I'm 33 days into my KBG renovation and the grass is getting to a point of cutting. I also have a good amount of crab grass and some spurge showing up. Not sure if Tenacity treats spurge, but right now more concerned over the eye sore that is crab grass...

Am I better to apply Tenacity and wait to cut a few days, or cut then apply Tenacity after a few days?

I'd like to clean things up and start weekly fertilizer applications per @g-man


----------



## g-man (Jun 15, 2017)

33 days since seed down or germination? If it is not wet, you are safe to walk on it and hand pull those weeds since you only have 1.5ksqft. You can mow (make sure it is a sharp blade). I'm at two weeks since germination and I'm thinking on mowing this weekend.


----------



## mmicha (Apr 20, 2018)

g-man said:


> 33 days since seed down or germination? If it is not wet, you are safe to walk on it and hand pull those weeds since you only have 1.5ksqft. You can mow (make sure it is a sharp blade). I'm at two weeks since germination and I'm thinking on mowing this weekend.


Hey @g-man it's 33 days since seed down. So I probably need to wait another week before the 30 day germination time.

I'm afraid to lose some bluegrass trying to pull the weeds... Anything to be concerned with? Why I thought Tenacity application.

What height would be ideal for the grass this early? I'm not shooting for the low cut look... 3"?

I'm going to post some new photos this afternoon in my renovation thread...


----------



## mmicha (Apr 20, 2018)

g-man said:


> 33 days since seed down or germination? If it is not wet, you are safe to walk on it and hand pull those weeds since you only have 1.5ksqft. You can mow (make sure it is a sharp blade). I'm at two weeks since germination and I'm thinking on mowing this weekend.


It's 33 days since seed down. So I probably need to wait another week before the 30 day germination time.

I'm afraid to lose some bluegrass trying to pull the weeds... Anything to be concerned with? Why I thought Tenacity application.


----------



## g-man (Jun 15, 2017)

Purdue recommends KBG to be cut at 1.5in for the initials mowing and then let it grow. So as soon as it is around 2in, mow it.

Just be gentle with pulling and you should be fine.


----------



## gm560 (Feb 22, 2018)

To piggy back on this. When should the 2nd Tenacity app go down. I have heard 30 days, but not sure from what. I see the label says :

"Wait until the newly germinated turf has been mowed two times or four weeks after emergence (whichever is longer) before making a postemergence application."

This is tough with KBG. Some emergence after 7 days, but things still seem to be germinating at day 20 and could continue for another week or so. Best to start the clock after 28 days from seed down?


----------



## Mozart (Jul 17, 2018)

Tenacity should treat spurge.
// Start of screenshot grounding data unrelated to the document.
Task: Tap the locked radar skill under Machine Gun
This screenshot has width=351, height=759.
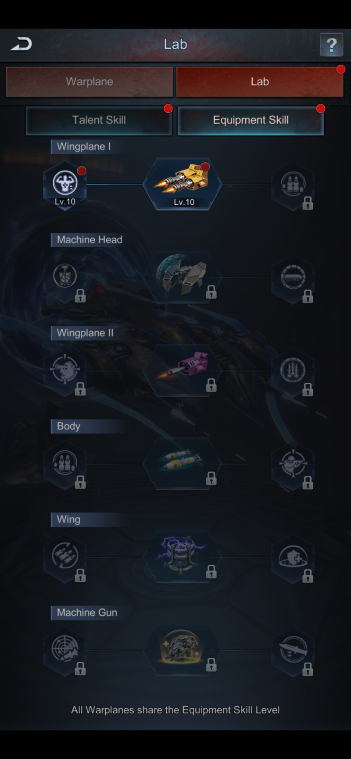Action: click(65, 650)
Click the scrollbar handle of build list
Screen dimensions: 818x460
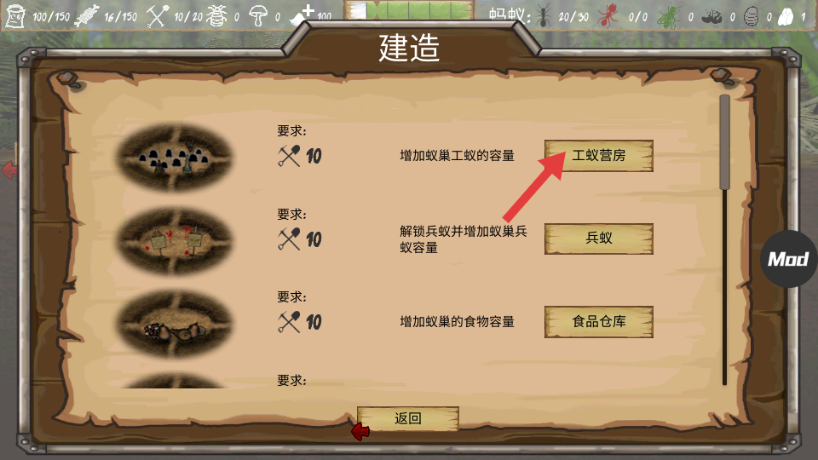(x=724, y=142)
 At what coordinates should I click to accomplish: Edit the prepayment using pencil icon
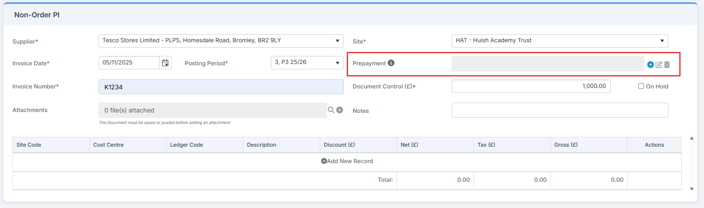(x=659, y=64)
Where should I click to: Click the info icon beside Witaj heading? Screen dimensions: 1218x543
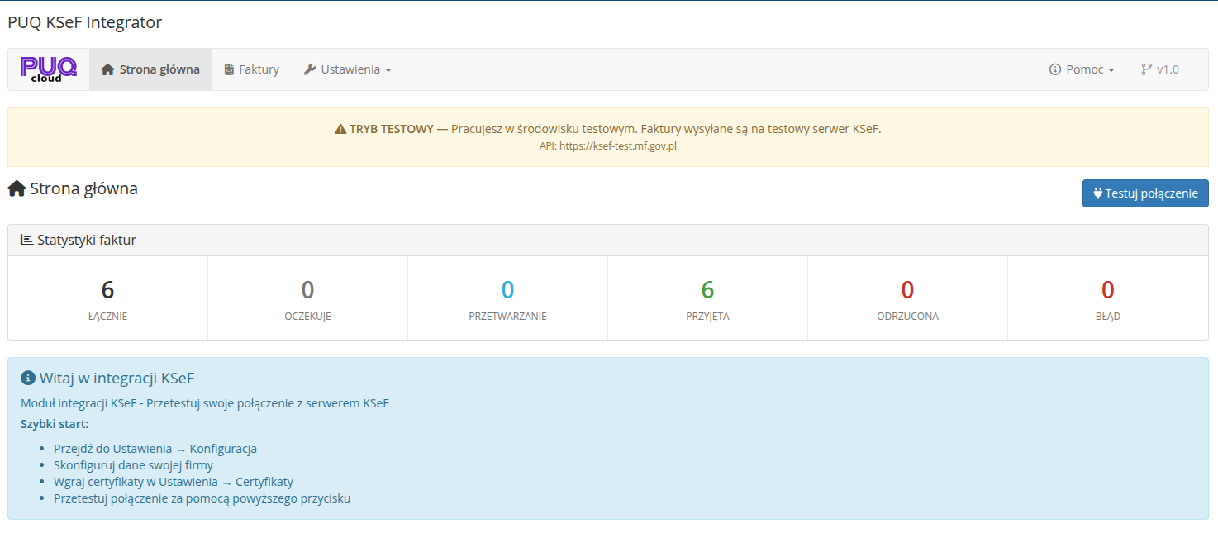(28, 379)
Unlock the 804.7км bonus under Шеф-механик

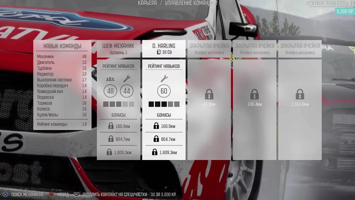110,139

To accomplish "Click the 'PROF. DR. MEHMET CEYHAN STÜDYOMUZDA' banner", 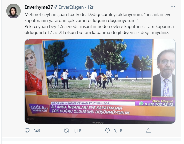I will coord(82,103).
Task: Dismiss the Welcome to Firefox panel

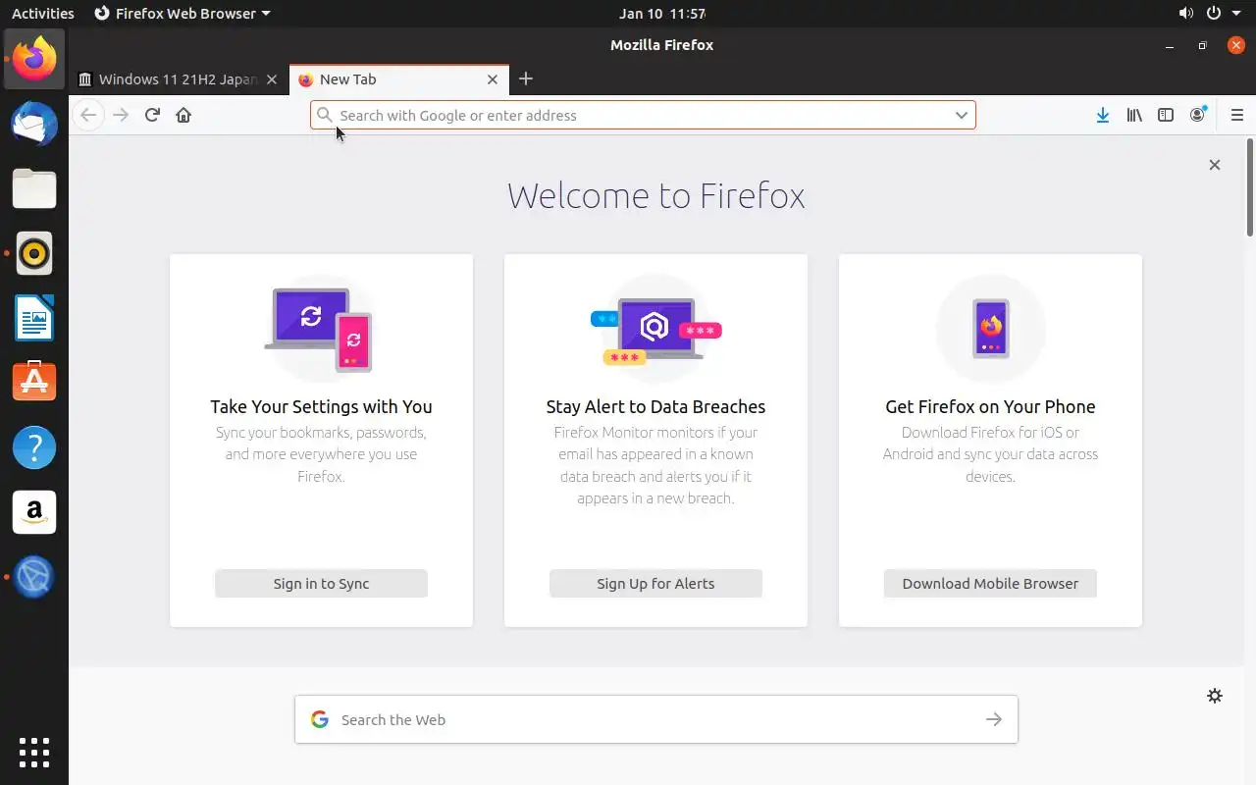Action: click(1215, 165)
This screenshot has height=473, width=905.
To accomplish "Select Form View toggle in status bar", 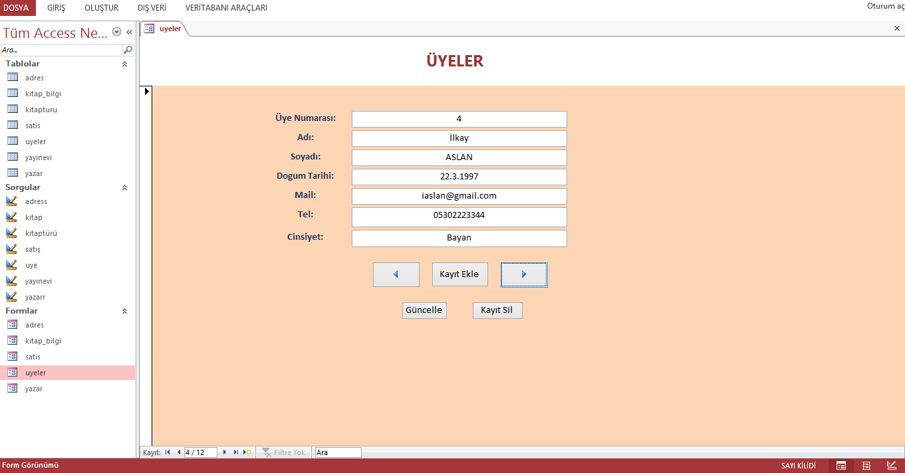I will [841, 466].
It seems to treat all of the problem weeds that I'm seeing in my renovation (clover, ground ivy, wild violet, crab grass to name a few).

If you pull out some grass along with the weeds it should not be a problem in the long run since the KBG will eventually fill in gaps. But still, be careful.

Did you use starter fert at seed down? I know they say KBG can take 4 weeks but mine seemed to all germinate by around day 10 (most by day 8) and my first cut at 1.5" was on day 23 (from seed down).

Today is day 26 (from seed down) and my plan is to keep mowing as needed and spray tenacity the week of September 23rd.


----------



## mmicha (Apr 20, 2018)

Mozart said:


> Tenacity should treat spurge. It seems to treat all of the problem weeds that I'm seeing in my renovation (clover, ground ivy, wild violet, crab grass to name a few).
> 
> If you pull out some grass along with the weeds it should not be a problem in the long run since the KBG will eventually fill in gaps. But still, be careful.
> 
> ...


Thanks for the feedback. I did use starter fertilizer with the weed preventer. It seemed to wear off after about 14-16 days and things started coming through.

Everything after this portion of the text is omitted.